2022 Aston Martin Vantage F1 Edition new car review


The most track-focused Aston Martin Vantage revels in its F1 tie-in. Here’s five things you need to know about the outrageous Vantage F1 Edition.

It’s the car Max Verstappen and Lewis Hamilton follow

It’s not easy staying ahead of those two but the Vantage F1 Edition leads the way as one of F1’s official safety cars (the Mercedes AMG-GT’s the other). Aston wasn’t about to miss the marketing opportunity F1 brings, so the aptly (if obviously) badged F1 Edition is here for public consumption. The two door, two-seat sports car is $325,876 before on-roads; a decent jump over a normal Vantage’s $299,462 plus costs. But you score more than just F1 badges. Its Mercedes-AMG sourced 4.0-litre twin-turbo V8 gets an 18kW bump to 393kW, while its auto gearbox has been tweaked to reduce shift times.

Elsewhere there’s increased structural stiffness, reworked dampers and a sharper steering feel. The result is a more track and fast road focused Vantage – less Grand Tourer, more Grand Prix.

There are the usual supercar compromises

You’ll not be smothered in sympathy if you grumble about Vantage F1 ownership, but it’s not all glamorous casinos, Bond girls and martinis. Good luck remaining elegant clambering over its mighty door sills, while your spine takes a kicking on poor bits of road due to the F1’s stiffer suspension and low profile 21-inch tyres. After recent heavy rains and floods, pot holes scarred our test route; after a day in Aston’s Sport Plus seats I craved a chiropractor over cocktails. Aston’s three-year warranty is stingy and our 14.6L/100km economy makes fuel bills bite. But what a fun way to burn your hard-earned and Premium 98.

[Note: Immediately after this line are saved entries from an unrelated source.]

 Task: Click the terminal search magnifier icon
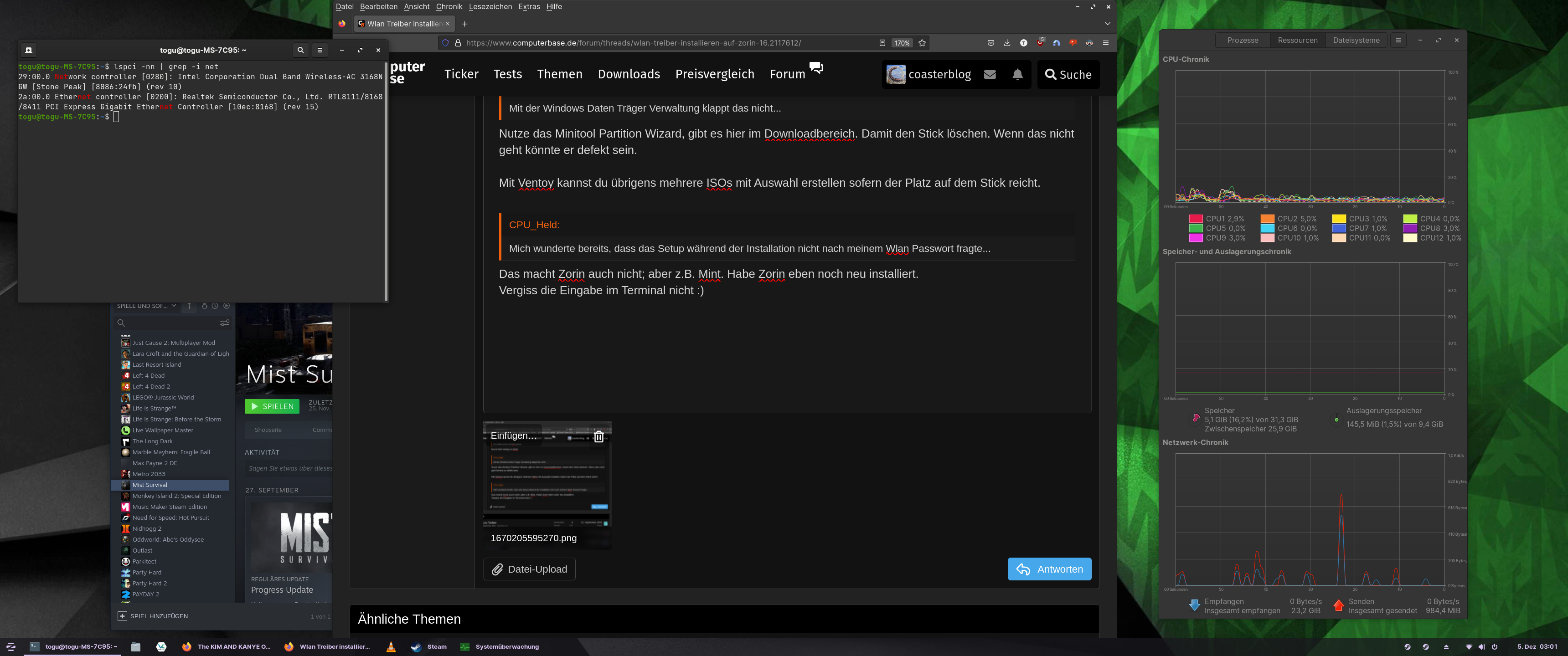pos(300,50)
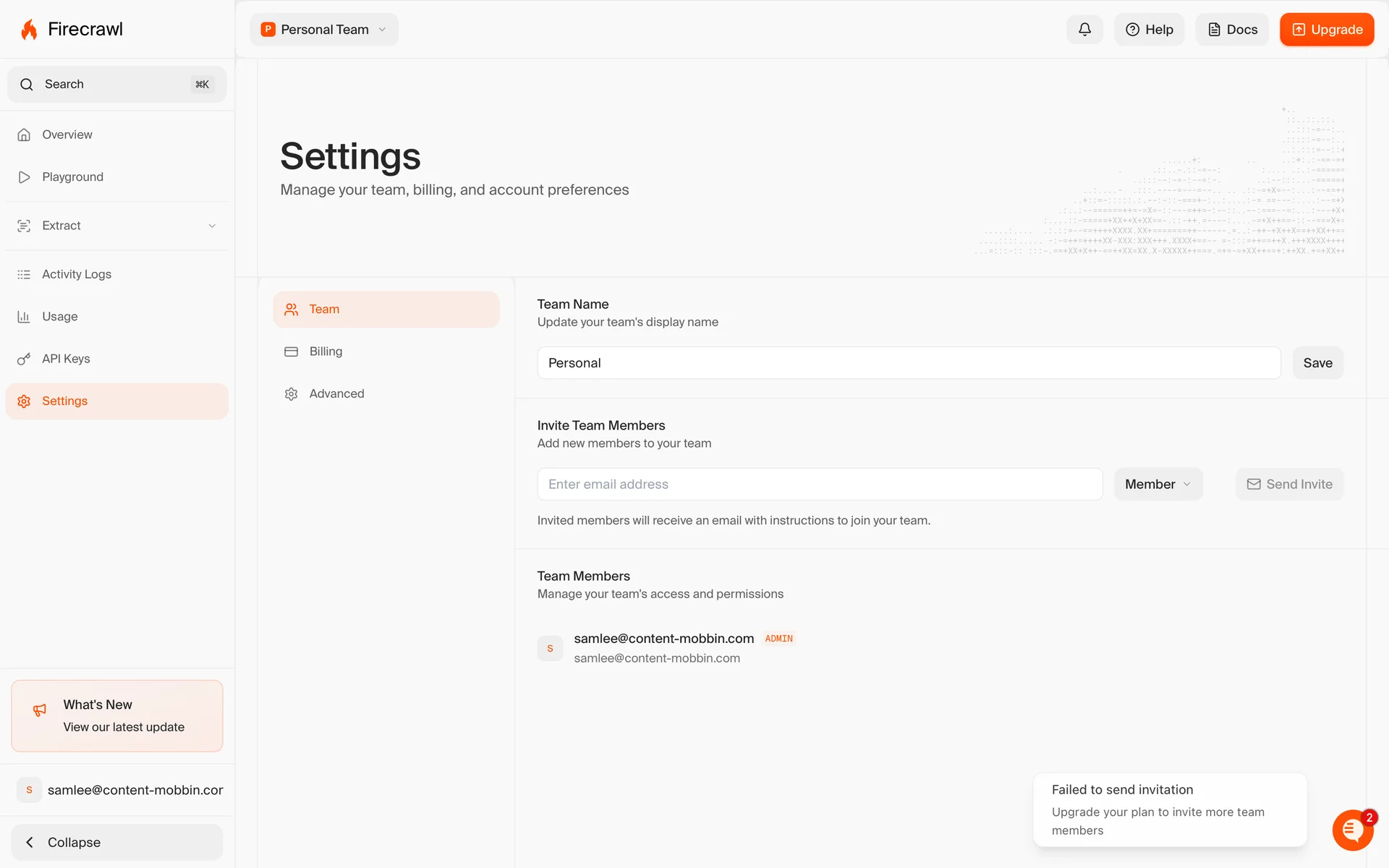Screen dimensions: 1389x868
Task: Click the Firecrawl flame logo
Action: point(29,30)
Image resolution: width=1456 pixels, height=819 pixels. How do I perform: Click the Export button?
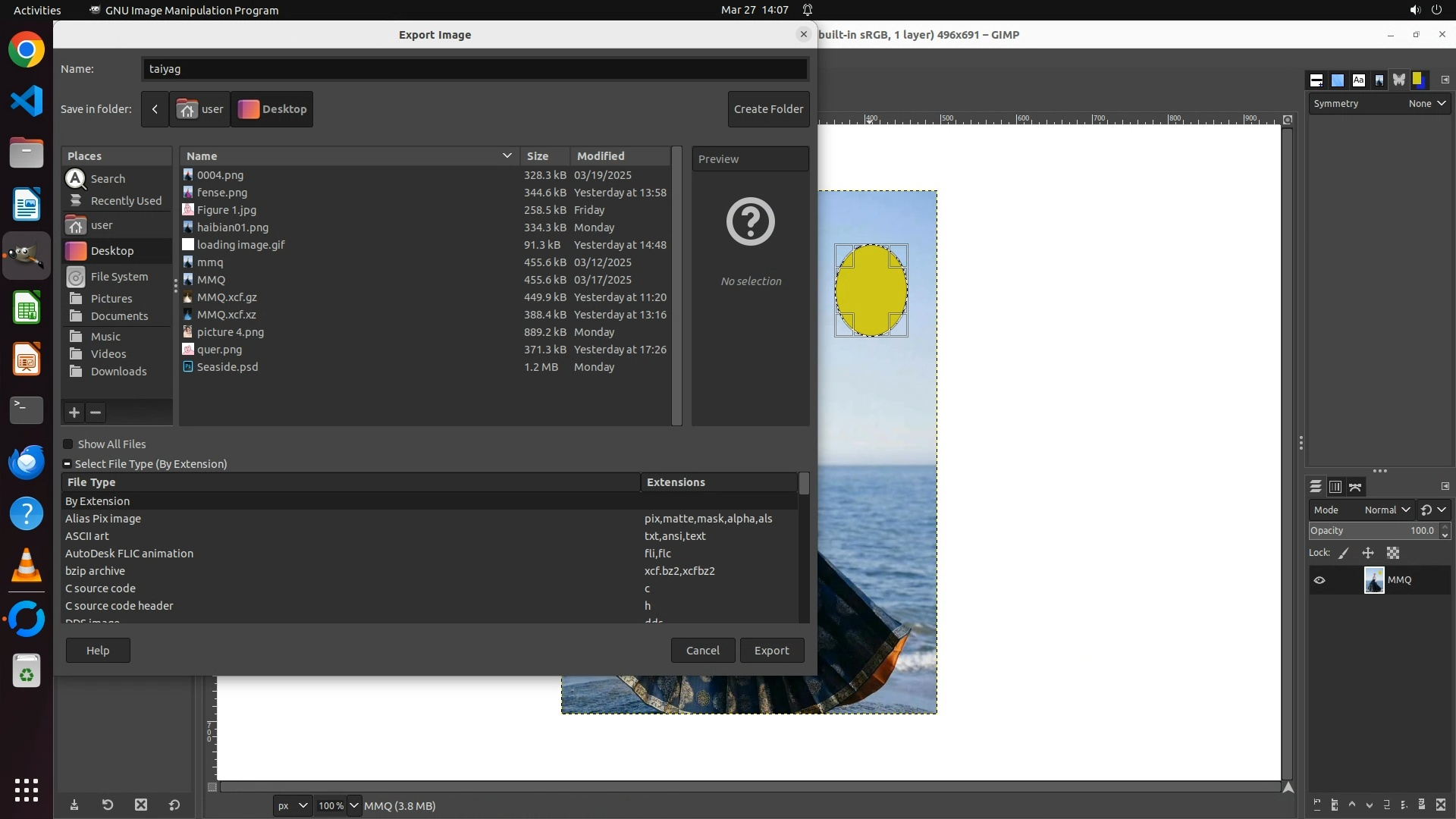(x=771, y=651)
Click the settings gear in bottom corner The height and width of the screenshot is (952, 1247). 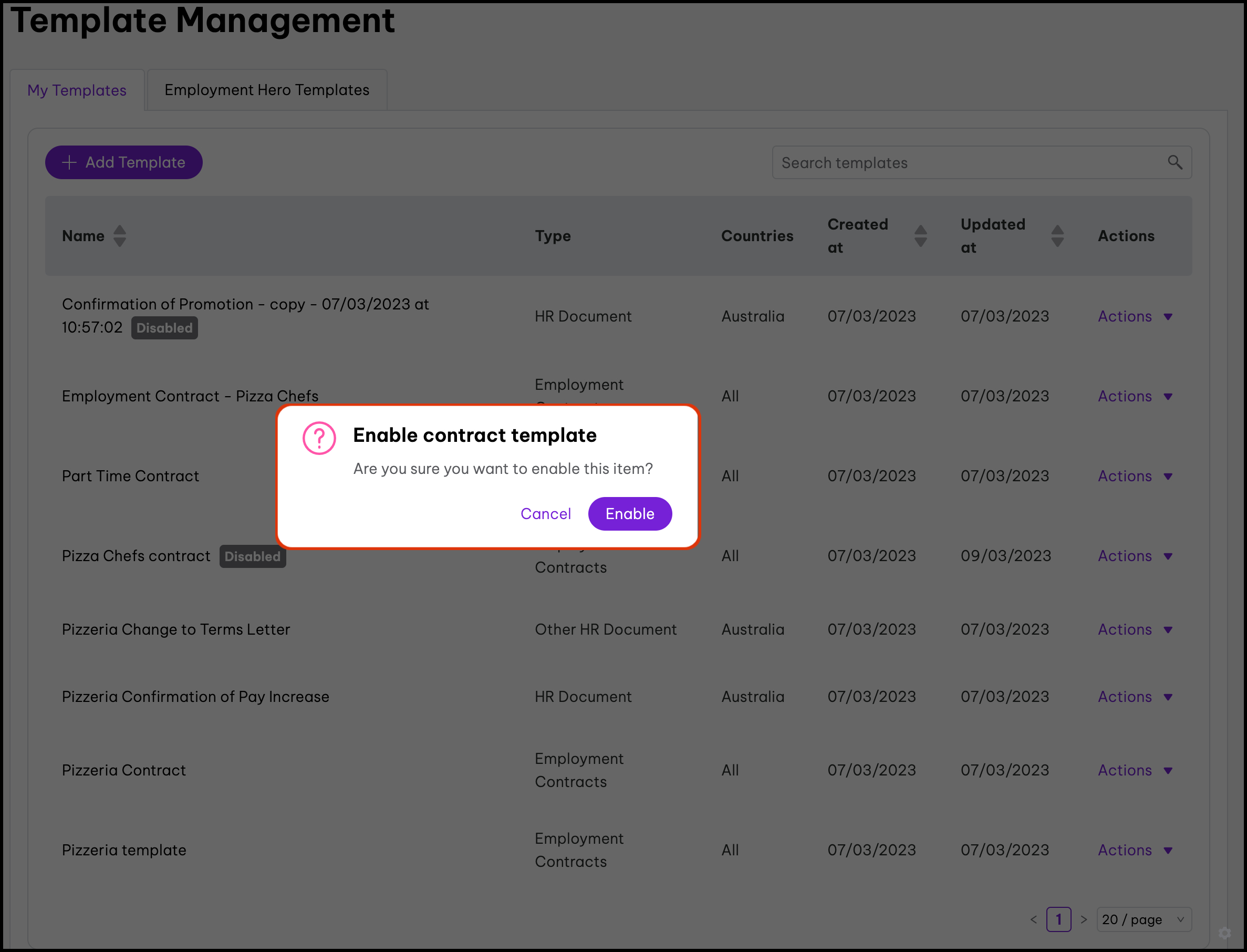pos(1225,933)

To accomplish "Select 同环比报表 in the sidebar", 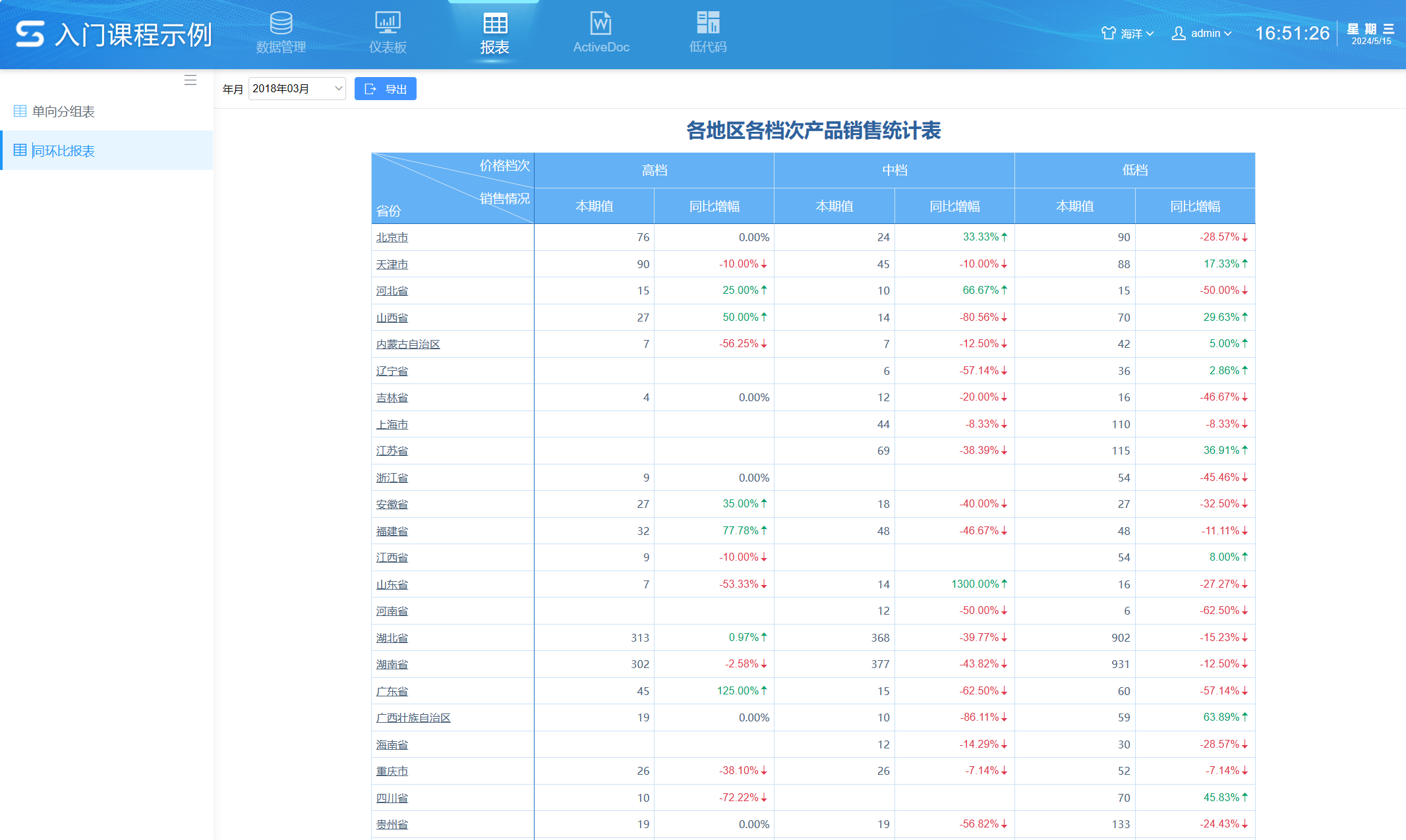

Love attention? There’s little to touch it for the money

Adding “F1” to your Vantage brings a not-subtle aero kit. At top speed (314km/h) it gives 200kg more downforce than a normal Vantage. It also delivers the kind of presence that has onlookers expecting Daniel Craig to clamber out. If you want to impress/bore your pub mates, tell them about the full-width front splitter, front dive planes and underbody turning vanes. They’ll be more likely to notice the rear wing, though. Some say it’s gorgeously aggressive, others view it as a stick-on disfigurement. For me, with satin racing green paint, I reckon the full package is gorgeous. Try standing out like this for similar money. An AMG GT R’s closer to $375,000, the Lamborghini Huracan Evo RWD is $385,000 and Porsche’s GT3 is $388,000.

It’s a riot to drive

It delivers the theatre to match its Hollywood looks. In Track Mode the quad exhausts emit race car burbles and pops and it’s a bloody screamer as you surge to the redline. There’s a wall of noise as 100km/h arrives in just 3.6 seconds. Its grip, balance, cornering ability and rapid gear shifts let you know the F1’s been set up for precision, attack-mode driving. At speed, the steering feel is sublime, allowing for pinpoint placement in corners. Blessedly, and even on wet roads, a communicative and planted rear end gives you the confidence to get greedy on the throttle. And what an acceleration monster this bruiser feels when you do.

It’s not for the everyday and the infotainment’s a shocker

You’re on the floor in firm bucket seats and after six hours of driving and some shockingly bumpy roads my back wasn’t happy. Some cabin buttons and the daft way you adjust the wing mirrors don’t belong in a car this pricey, and while the Alcantara steering wheel is lovely in the hands, it’s too big to feel sporty. An old Mercedes-Benz sourced infotainment unit feels teleported in from 2004, the voice control proved a disaster and the safety kit’s wanting. Alcantara coats nearly every surface of the surprisingly spacious interior and the boot’s big enough for grand touring. Show it a smooth fast road and it’s heavenly, but on smashed-up city roads it’s best to park up and simply enjoy the attention.